中国国家統計局が17日発表した2021年の実質国内総生産(GDP)は前年比では8・1%増となったものの、10~12月期については鈍化を見せた。習近平政権が進める不動産やIT、教育といった民間企業に対する締め付け強化も響いた。新型コロナウイルスのわずかな感染拡大も許さない「ゼロコロナ政策」など、22年の中国経済をめぐってはリスク要因が目立つ。(北京 三塚聖平)
1月上旬、学習塾が集中的に入居していることで有名だった北京市海淀(かいでん)区のビルを訪れると、その一角には工事用の高いフェンスがあった。昨年夏まで多くの子供が必死に勉強をしていたという室内をフェンスの脇からのぞくと、既に撤去作業が行われた後で、建築資材が乱雑に積み上げられていた。

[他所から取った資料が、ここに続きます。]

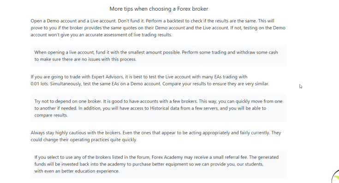
Task: Click the heading 'More tips when choosing a Forex broker'
Action: coord(159,9)
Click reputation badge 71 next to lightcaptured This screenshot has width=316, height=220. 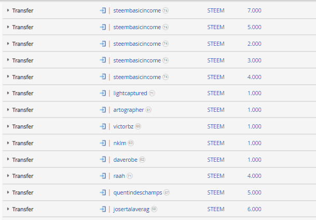(152, 93)
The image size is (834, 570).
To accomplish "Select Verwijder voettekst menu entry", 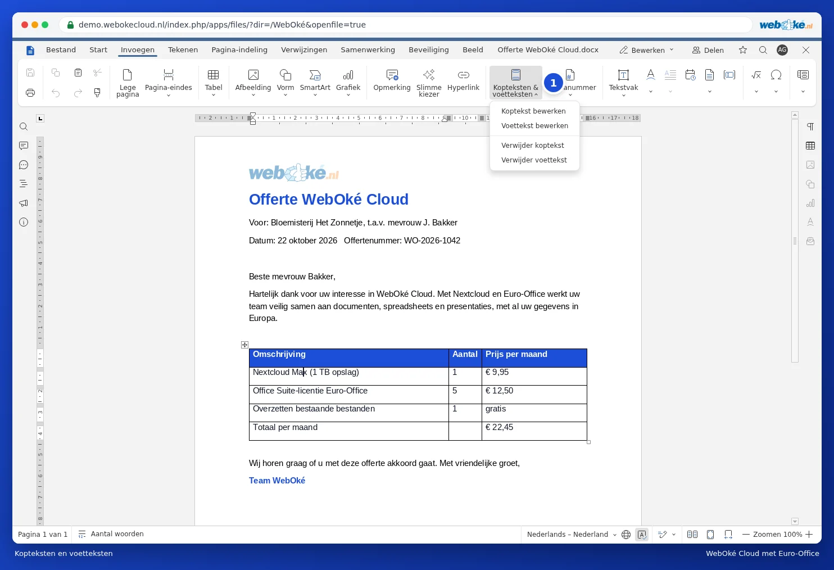I will pos(534,160).
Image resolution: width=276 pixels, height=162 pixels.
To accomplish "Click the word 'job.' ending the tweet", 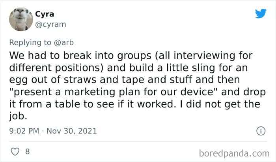I will pos(18,116).
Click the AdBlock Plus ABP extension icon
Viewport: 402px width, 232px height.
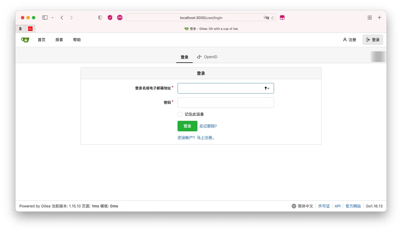click(120, 18)
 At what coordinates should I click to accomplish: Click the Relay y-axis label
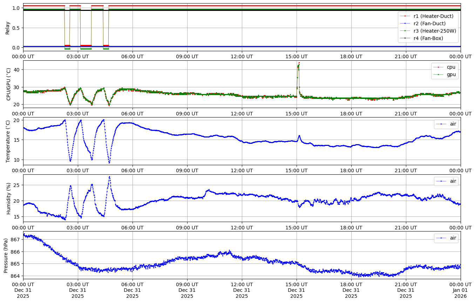[x=8, y=28]
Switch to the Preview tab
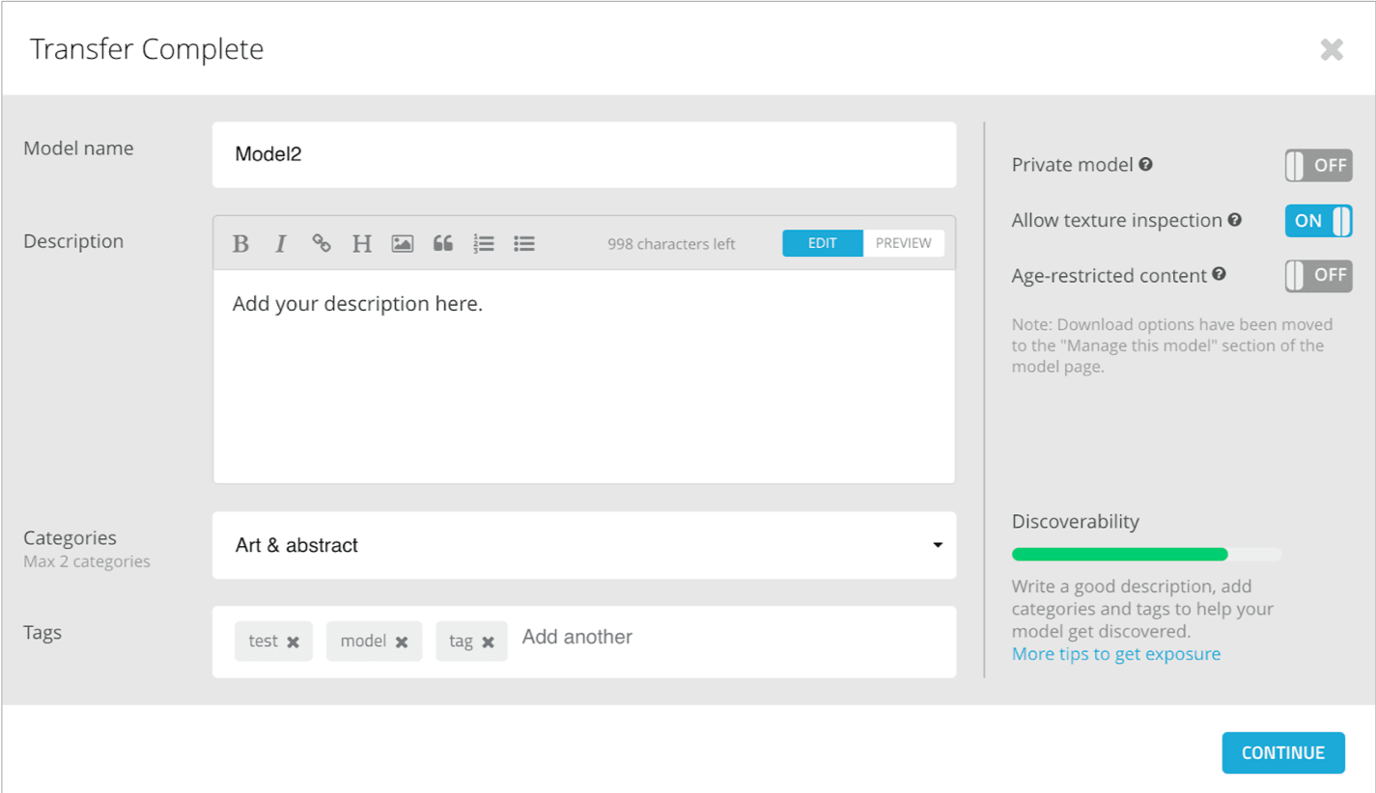1376x793 pixels. click(x=903, y=243)
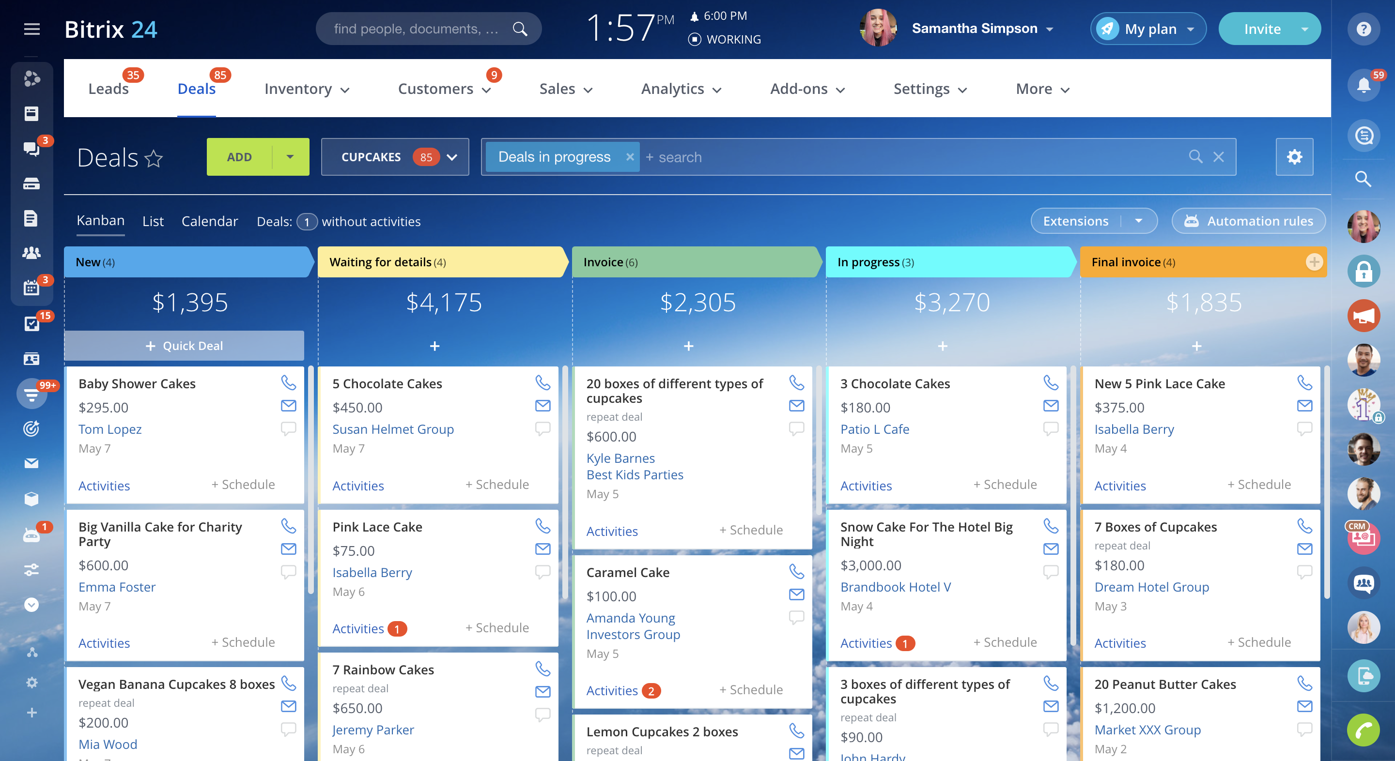This screenshot has height=761, width=1395.
Task: Click the Kanban view icon
Action: tap(101, 220)
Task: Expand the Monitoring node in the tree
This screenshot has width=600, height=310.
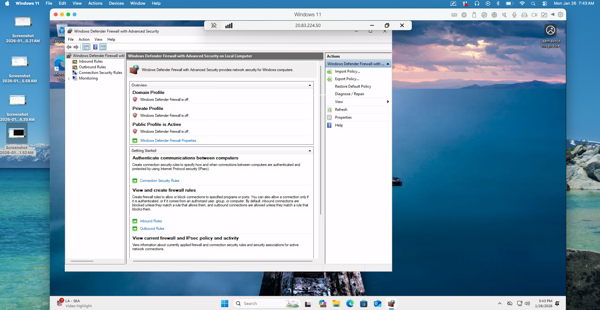Action: (69, 79)
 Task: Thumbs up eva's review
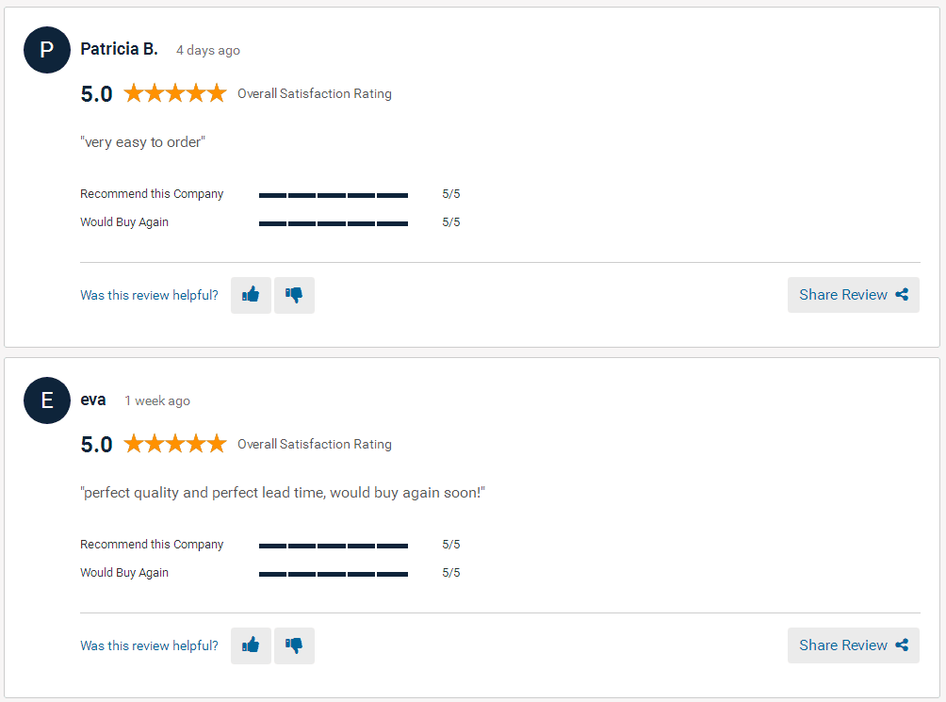pyautogui.click(x=251, y=645)
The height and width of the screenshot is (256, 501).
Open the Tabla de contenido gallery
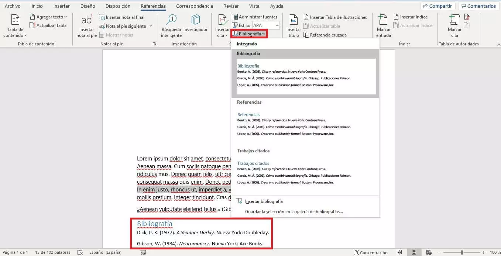tap(15, 26)
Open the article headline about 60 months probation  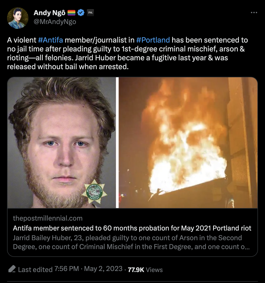tap(132, 228)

中国共産党と政府は昨年7月、子供の過度な学習負担を軽減するための通達を出した。宿題と塾通いを減らす「双減」政策といわれるもので、この中で既存の学習塾は非営利組織化させることを求めた。習政権は教育負担を軽減させることで、深刻化している少子化に歯止めを掛けることを狙うが、これにより学習塾の倒産や人員整理が一気に広がり、業界の代表格である「新東方」は21年に6万人を解雇したと伝えられる。
影響は広範囲に及ぶ。名門大学が集まる海淀区では双減政策を受けてマンション価格が急落した。子供の進学のためにマンションを購入する人が後を絶たず、全国トップクラスの高価格物件が集まる地域として知られていたが、同区の不動産仲介会社で働く張さんは「昨年夏から4カ月くらいは市場が完全に凍り、ピーク時には取引価格が20%は下がった」とため息をつく。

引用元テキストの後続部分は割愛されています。